Subsidies lowered out-of-pocket costs by about $1,000 for each person nationally. The Congressional Budget Office estimated earlier this year that stopping the subsidies would lead to 1 million people nationally becoming uninsured next year and insurance prices increasing 20 to 25 percent.
The subsidies are under a legal cloud because of a partisan dispute over the wording of the health law.
The law requires insurers to reduce costs for low-income people, and it specifies that the government must reimburse the companies. But Republicans and the Trump administration say the law failed to include a congressional appropriation, a specific instruction to pay that’s required by the U.S. Constitution before federal money can be spent.
A federal-district court judge agreed with Republicans, but the Obama administration appealed last year. The dispute remains unresolved and the government had continued to make monthly payments.

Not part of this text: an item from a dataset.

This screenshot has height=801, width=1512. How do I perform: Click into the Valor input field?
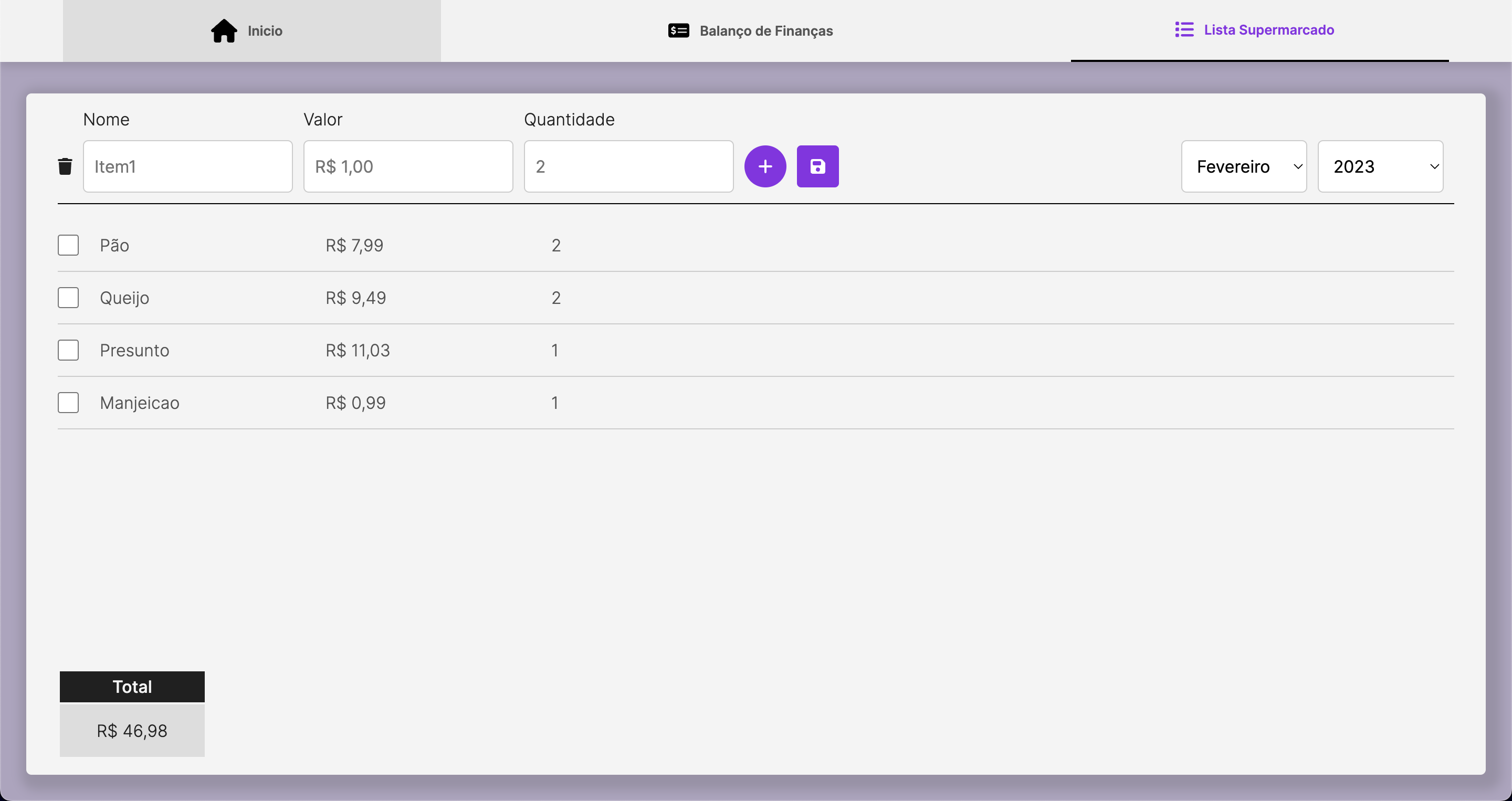click(x=408, y=166)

Trump had been threatening for months to stop the payments. Apparently he decided to bring things to a head, to force congressional Democrats to negotiate on a new health-care law.
Kreidler and the state exchange approved two sets of rates for silver plans, anticipating the possibility of Trump’s decision.
Consumers will be able to see rates when open enrollment begins Nov. 1.
The exchange produced estimates of what monthly premiums would be for a 40-year-old, nonsmoking King County resident with the lowest-priced silver plan.
For Premera Blue Cross customers, monthly premiums would go from $406 this year to $529 in 2018, an overall 30 percent increase; 10 percent of that would come from Trump stopping the insurer subsidies.
Molina Healthcare consumers would see premiums rise from $253 to $385, according to the exchange, with 12 percent of the increase attributable to unfunded subsidies.
Kaiser Foundation Health Plan of Washington premiums would jump from $276 to $404 next year, with 23 percent of that due to ending the subsidies.
Some insurers could pull out of the state, said Marquis, of the insurance commissioner’s office. But that would mean they couldn’t come back for five years. “That’s a big deal,” she said.